=============================================================
Parts-Based GMM Verification for the Replay Attack Database
=============================================================
This `Bob`_ satellite package allows you to run a baseline Parts-Based GMM face
verification system on the Replay Attack Database. It explains how to setup
this package, generate the Universal Background Model (UBM), client models and
finally, scores.
If you use this package and/or its results, please cite the following
publications:
1. The Replay-Attack Database and baseline GMM results for it::
@inproceedings{Chingovska_BIOSIG_2012,
author = {I. Chingovska AND A. Anjos AND S. Marcel},
keywords = {Attack, Counter-Measures, Counter-Spoofing, Face Recognition, Liveness Detection, Replay, Spoofing},
month = sep,
title = {On the Effectiveness of Local Binary Patterns in Face Anti-spoofing},
booktitle = {IEEE BioSIG 2012},
year = {2012},
}
2. Bob as the core framework used for these results::
@inproceedings{Anjos_ACMMM_2012,
author = {A. Anjos AND L. El Shafey AND R. Wallace AND M. G\"unther AND C. McCool AND S. Marcel},
title = {Bob: a free signal processing and machine learning toolbox for researchers},
year = {2012},
month = oct,
booktitle = {20th ACM Conference on Multimedia Systems (ACMMM), Nara, Japan},
publisher = {ACM Press},
}
If you wish to report problems or improvements concerning this code, please
contact the authors of the above mentioned papers.
Installation
------------
.. note::
If you are reading this page through our GitHub portal and not through PyPI,
note **the development tip of the package may not be stable** or become
unstable in a matter of moments.
Go to `http://pypi.python.org/pypi/antispoofing.verification.gmm
<http://pypi.python.org/pypi/antispoofing.verification.gmm>`_ to download the
latest stable version of this package.
There are 2 options you can follow to get this package installed and
operational on your computer: you can use automatic installers like `pip
<http://pypi.python.org/pypi/pip/>`_ (or `easy_install
<http://pypi.python.org/pypi/setuptools>`_) or manually download, unpack and
use `zc.buildout <http://pypi.python.org/pypi/zc.buildout>`_ to create a
virtual work environment just for this package.
Using an automatic installer
============================
Using ``pip`` is the easiest (shell commands are marked with a ``$`` signal)::
$ pip install antispoofing.verification.gmm
You can also do the same with ``easy_install``::
$ easy_install antispoofing.verification.gmm
This will download and install this package plus any other required
dependencies.
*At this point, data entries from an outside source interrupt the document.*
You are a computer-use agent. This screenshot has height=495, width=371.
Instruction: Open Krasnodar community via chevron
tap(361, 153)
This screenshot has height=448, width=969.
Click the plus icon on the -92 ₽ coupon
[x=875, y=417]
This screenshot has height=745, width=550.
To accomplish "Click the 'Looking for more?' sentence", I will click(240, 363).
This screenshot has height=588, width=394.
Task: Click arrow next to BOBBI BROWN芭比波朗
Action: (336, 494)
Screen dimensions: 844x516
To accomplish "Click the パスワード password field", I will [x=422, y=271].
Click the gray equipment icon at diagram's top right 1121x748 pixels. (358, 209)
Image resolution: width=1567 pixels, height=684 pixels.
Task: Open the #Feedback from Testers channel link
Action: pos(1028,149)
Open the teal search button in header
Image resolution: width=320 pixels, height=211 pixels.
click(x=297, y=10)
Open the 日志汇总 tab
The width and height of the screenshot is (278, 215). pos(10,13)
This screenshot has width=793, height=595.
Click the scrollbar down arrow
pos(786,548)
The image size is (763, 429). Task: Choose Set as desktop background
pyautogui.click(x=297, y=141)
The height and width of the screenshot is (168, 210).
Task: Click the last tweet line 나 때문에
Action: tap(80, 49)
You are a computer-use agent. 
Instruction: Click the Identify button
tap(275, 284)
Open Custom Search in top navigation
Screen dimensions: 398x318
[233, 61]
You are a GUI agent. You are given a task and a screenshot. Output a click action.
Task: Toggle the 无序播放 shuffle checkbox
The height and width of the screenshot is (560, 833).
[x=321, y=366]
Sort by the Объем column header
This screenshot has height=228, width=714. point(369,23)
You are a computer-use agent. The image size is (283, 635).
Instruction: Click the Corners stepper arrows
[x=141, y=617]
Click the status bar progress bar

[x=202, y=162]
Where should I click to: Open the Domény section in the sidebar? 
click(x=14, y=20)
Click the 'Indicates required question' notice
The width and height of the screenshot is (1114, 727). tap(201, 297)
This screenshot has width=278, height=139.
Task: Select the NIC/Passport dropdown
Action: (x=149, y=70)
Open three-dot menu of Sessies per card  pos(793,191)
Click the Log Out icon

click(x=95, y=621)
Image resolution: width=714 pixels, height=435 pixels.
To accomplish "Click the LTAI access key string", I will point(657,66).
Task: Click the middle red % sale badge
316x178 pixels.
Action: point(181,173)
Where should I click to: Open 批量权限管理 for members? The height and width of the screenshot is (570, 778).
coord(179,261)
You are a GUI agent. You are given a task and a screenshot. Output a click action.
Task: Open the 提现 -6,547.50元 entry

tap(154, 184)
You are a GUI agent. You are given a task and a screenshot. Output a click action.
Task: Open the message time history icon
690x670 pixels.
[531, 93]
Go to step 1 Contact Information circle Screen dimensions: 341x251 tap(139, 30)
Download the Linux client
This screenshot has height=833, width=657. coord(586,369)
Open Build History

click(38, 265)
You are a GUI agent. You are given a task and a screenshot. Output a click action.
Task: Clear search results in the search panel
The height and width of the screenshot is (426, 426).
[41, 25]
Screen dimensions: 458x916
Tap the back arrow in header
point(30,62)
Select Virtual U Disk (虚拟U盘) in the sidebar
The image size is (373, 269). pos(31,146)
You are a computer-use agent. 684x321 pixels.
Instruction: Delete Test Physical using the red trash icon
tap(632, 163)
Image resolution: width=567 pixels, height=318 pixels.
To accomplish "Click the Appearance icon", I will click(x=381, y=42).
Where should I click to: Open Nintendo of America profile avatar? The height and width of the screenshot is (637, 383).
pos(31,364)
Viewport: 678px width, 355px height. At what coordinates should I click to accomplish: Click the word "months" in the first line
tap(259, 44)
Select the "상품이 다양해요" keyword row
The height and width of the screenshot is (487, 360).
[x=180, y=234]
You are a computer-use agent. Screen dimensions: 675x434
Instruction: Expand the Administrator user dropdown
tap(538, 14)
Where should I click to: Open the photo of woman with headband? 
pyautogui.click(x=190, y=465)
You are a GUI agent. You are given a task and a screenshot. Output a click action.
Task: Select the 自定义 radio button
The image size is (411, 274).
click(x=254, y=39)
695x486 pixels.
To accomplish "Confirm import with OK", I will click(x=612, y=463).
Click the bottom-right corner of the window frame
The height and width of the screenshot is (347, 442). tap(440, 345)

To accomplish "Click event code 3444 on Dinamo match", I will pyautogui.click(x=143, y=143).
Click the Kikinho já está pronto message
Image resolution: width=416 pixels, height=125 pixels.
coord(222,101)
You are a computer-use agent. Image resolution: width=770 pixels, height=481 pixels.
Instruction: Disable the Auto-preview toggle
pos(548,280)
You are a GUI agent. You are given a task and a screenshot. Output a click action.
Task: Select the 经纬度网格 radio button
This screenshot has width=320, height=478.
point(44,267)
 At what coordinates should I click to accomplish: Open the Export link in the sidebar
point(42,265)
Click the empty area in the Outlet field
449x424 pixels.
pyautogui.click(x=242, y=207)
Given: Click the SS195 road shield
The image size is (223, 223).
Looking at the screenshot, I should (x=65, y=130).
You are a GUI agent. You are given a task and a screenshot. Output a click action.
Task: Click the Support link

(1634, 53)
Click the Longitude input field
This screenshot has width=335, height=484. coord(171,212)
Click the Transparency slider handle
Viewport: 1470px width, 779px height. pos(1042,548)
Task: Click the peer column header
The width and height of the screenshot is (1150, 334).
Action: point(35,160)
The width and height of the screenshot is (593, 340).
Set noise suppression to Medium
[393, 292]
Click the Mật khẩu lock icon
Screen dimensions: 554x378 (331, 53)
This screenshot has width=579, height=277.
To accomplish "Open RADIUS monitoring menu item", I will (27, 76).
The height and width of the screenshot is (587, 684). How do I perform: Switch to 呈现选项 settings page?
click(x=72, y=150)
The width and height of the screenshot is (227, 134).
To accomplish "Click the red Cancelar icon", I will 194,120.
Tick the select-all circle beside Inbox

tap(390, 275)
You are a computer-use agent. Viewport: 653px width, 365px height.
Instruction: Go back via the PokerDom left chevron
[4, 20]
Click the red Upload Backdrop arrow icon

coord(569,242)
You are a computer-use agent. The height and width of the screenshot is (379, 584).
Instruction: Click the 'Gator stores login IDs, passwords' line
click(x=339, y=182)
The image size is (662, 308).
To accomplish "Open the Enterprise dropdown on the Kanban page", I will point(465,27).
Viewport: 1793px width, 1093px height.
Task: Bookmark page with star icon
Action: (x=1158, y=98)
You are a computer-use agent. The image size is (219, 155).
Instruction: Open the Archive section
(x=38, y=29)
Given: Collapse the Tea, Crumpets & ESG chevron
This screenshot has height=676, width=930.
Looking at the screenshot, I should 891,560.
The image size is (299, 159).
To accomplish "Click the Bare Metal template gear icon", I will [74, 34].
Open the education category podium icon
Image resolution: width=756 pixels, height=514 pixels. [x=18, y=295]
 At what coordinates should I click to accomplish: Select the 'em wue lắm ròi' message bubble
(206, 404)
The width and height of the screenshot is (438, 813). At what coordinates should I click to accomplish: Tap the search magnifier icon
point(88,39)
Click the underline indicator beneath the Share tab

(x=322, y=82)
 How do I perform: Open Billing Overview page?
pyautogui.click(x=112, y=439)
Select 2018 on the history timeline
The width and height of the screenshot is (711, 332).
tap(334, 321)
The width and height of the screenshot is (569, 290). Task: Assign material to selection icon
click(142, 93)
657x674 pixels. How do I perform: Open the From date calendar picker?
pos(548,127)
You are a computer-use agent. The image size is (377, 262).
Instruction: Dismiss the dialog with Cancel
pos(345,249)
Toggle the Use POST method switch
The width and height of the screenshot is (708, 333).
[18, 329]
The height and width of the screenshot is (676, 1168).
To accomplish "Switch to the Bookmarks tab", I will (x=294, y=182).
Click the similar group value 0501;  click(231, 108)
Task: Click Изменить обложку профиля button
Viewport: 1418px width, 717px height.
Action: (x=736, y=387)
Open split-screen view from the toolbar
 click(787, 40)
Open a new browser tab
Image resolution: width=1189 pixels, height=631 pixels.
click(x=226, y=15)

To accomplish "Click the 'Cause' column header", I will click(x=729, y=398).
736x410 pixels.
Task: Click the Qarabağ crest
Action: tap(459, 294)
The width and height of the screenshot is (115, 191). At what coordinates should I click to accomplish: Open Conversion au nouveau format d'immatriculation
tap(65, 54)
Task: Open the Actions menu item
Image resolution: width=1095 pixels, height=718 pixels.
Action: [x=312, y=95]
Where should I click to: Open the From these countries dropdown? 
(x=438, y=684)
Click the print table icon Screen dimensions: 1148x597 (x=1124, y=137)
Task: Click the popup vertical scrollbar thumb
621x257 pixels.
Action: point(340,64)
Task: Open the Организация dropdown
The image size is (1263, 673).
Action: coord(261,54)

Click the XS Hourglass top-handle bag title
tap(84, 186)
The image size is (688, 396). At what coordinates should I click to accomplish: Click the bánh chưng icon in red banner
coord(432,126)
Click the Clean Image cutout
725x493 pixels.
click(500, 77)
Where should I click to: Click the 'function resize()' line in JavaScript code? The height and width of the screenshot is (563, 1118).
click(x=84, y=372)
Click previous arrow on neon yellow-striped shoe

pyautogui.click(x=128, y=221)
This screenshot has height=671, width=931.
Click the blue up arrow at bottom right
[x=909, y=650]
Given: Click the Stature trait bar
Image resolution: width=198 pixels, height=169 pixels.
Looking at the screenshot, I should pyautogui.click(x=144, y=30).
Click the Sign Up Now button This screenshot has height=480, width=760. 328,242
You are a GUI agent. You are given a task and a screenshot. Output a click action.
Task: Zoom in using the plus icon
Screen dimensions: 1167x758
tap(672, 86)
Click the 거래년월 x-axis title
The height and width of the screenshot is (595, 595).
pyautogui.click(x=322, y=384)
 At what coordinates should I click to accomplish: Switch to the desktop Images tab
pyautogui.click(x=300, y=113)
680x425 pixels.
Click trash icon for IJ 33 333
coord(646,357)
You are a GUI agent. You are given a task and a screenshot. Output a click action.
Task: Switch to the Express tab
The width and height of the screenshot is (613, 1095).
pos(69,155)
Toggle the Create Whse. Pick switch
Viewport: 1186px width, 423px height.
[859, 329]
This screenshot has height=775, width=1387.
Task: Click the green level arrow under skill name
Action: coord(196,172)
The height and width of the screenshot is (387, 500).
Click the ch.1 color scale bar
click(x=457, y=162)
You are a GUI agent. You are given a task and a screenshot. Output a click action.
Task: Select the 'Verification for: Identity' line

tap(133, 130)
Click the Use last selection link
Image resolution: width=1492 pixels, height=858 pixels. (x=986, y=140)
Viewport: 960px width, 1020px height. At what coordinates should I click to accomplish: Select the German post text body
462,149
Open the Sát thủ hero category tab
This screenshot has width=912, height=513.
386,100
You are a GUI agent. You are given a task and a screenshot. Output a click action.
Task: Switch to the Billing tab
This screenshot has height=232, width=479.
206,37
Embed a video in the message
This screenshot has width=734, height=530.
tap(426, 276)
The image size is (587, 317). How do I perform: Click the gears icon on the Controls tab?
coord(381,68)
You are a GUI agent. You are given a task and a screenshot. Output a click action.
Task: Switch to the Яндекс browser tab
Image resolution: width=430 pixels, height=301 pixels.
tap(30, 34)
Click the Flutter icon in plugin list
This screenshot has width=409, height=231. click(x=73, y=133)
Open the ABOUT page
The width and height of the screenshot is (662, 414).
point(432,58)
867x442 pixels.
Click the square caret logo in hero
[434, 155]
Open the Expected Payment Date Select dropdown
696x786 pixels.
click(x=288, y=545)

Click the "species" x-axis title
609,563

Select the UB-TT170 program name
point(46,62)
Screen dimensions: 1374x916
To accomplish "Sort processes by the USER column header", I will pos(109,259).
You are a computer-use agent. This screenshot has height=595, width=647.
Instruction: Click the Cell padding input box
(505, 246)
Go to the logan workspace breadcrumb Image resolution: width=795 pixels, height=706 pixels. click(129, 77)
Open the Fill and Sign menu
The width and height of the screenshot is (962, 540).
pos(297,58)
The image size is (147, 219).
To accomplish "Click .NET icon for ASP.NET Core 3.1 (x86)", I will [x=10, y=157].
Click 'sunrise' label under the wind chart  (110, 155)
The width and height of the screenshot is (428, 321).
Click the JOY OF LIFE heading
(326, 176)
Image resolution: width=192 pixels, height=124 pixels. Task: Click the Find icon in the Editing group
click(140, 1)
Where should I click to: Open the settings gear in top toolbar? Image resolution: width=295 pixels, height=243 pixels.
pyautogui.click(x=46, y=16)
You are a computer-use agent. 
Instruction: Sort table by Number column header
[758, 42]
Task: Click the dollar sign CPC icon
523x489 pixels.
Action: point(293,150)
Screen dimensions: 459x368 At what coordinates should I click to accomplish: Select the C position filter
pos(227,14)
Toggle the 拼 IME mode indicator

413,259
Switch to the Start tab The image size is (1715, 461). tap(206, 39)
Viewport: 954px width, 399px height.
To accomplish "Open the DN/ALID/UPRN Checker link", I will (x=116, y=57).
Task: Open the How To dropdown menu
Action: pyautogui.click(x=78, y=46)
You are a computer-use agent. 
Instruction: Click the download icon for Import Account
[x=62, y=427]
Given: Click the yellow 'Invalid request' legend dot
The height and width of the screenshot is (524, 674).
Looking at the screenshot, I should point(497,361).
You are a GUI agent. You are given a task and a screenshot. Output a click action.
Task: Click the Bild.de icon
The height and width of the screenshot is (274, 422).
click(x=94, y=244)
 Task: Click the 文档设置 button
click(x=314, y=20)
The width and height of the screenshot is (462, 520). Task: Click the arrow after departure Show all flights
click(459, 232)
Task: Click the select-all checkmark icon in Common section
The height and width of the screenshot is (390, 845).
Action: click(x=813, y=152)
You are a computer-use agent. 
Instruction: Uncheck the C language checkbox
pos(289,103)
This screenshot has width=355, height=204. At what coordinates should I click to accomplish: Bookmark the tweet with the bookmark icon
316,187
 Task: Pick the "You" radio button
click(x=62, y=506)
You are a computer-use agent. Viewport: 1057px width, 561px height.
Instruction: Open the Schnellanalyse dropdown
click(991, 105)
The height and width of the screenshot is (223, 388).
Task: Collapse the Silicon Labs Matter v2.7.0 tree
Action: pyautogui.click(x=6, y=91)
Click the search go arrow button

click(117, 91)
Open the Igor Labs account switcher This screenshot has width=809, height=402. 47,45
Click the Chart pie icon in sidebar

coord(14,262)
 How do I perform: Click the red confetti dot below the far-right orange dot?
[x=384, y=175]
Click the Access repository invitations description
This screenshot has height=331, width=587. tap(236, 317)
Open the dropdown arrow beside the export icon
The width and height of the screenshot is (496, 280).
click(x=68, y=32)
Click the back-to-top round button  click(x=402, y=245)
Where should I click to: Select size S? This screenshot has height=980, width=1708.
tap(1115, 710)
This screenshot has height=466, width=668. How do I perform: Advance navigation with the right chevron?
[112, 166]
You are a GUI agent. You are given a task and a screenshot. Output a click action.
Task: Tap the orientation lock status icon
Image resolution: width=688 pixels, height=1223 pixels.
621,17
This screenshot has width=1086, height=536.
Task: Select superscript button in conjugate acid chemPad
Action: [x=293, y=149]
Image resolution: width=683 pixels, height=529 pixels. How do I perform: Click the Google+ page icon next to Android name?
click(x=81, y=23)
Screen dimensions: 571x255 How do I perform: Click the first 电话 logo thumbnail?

It will also verify if the version of Bob you have installed
is compatible.
This scheme works well with virtual environments by `virtualenv
<http://pypi.python.org/pypi/virtualenv>`_ or if you have root access to your
machine. Otherwise, we recommend you use the next option.
Using ``zc.buildout``
=====================
Download the latest version of this package from `PyPI
<http://pypi.python.org/pypi/antispoofing.verification.gmm>`_ and unpack it in
your working area. The installation of the toolkit itself uses `buildout
<http://www.buildout.org/>`_. You don't need to understand its inner workings
to use this package. Here is a recipe to get you started::
$ python bootstrap.py $ ./bin/buildout
These 2 commands should download and install all non-installed dependencies and
get you a fully operational test and development environment.
.. note::
The python shell used in the first line of the previous command set
determines the python interpreter that will be used for all scripts developed
inside this package. Because this package makes use of `Bob`_, <you must make
sure that the ``bootstrap.py`` script is called with the **same** interpreter
used to build Bob, or unexpected problems might occur.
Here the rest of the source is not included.